T2U音楽研究所/臼井孝のはてな版です。

325・山達スタッフGJ

OPUS 〜ALL TIME BEST 1975-2012〜(通常盤)

山下達郎のベスト盤『OPUS 〜ALL TIME BEST 1975-2012〜』が、年末滑り込みでオリコンの年間TOP10にランクインした。これについて、

・今年はベスト盤の当たり年
・実力あるベテランが再評価される
・3枚組(初回盤は4枚組)3980円でお買い得

などなど、あれこれ勝因が書かれているが、もし上記要因だけならば年間15位〜20位あたりでとどまったのではと私は読んでいる。以下、Sやんのデータで初回盤と通常盤の売上げを分けて週間推移を見てみよう。(Sやんは、ワーナーサイトなど特殊ルートが入っていないので、多少低めになっている。)


週数 初回盤 通常盤 合計 備考
1 263,774 1,700 265,474
2 77,059 5,953 83,012 Amazon初回盤高騰開始
3 30,803 9,896 40,699 レンタル開始で一時急減
4 22,569 8,643 31,212 返り咲き1位報道で粘り
5 16,389 5,444 21,833 初回盤、意外と切れず
6 10,295 4,893 15,188
7 6,726 3,492 10,218
8 4,780 2,977 7,757
9 6,011 5,198 11,209 通常盤、クリスマス仕様発売
10 4,794 4,366 9,160
11 2,895 3,572 6,467

ここでは、さらに2つの戦略的な勝因を追加したい。まず、初回盤が品切れしなかったこと。今回は初回盤に「硝子の少年」のデモトラックが収録されるというお宝感を煽って(しかもお値段据え置き!)、発売当初は初回盤が圧倒的に売れ、発売2週目にはAmazonで価格高騰するなど、一部の人気店で初回盤が品切れしていた。しかし、その後も完全に売切れることなく、(一旦、品切れたお店もその後補充されていた)、初回盤がずっと買える状態にある。しかも、(DVD付ではない為)リアルショップのどこでも同価格というのも広く売れた要因だろう。

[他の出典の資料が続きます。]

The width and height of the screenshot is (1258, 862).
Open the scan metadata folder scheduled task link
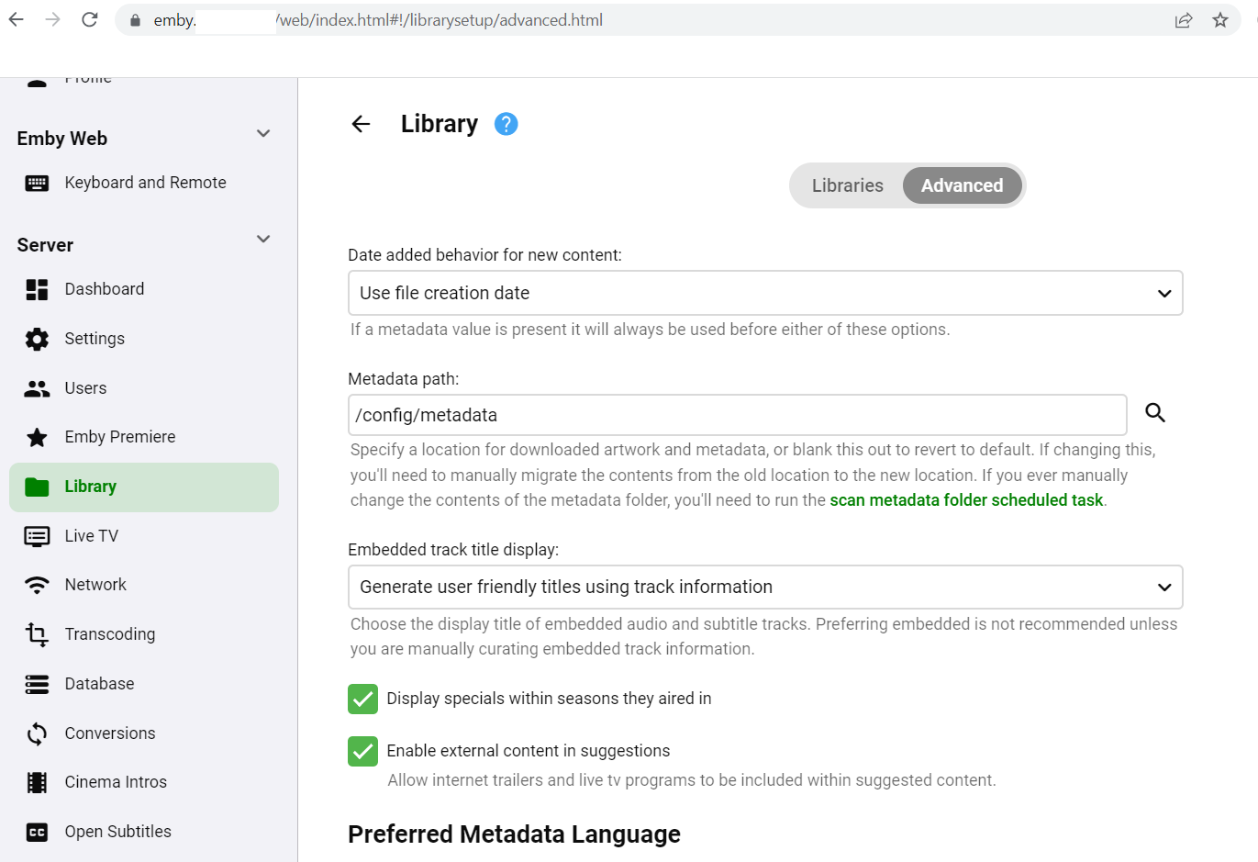[966, 500]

そして、もう一つ。通常盤のクリスマス仕様が、年間チャート集計終了の3週間前に発売された。これにより、通常盤売上が1万枚以上売り伸びていることがわかる。松任谷由実の40周年ベストと同週に発売されたことも大きく拍車をかけたはず。(ゆえに初回盤も前週より微増している。)

ということで、これは販促的な仕掛けも大いに売上げに貢献したと思うのだ。(ちなみに、11位の安室ちゃんとの差は1303枚。この2つの施策が無ければ、年間TOP10という歴史に残らなかったのは必至。)考えてみれば、9年前『レアリティーズ』というアルバムが余りにダブついていた時に、突然、発売の2か月後に購入者対象にお年玉付きキャンペーンとかやっていたのも思い出した。山達チームは、やる時はやるのだ。無論、これが悪いと言っているのではない。良いものを作るだけじゃなく、良いものを多くの人に届けようとする縁の下の力持ちは沢山いるのだ、ということを知ってもらえれば嬉しい。こういうのが見えるのも品番別チャートならでは。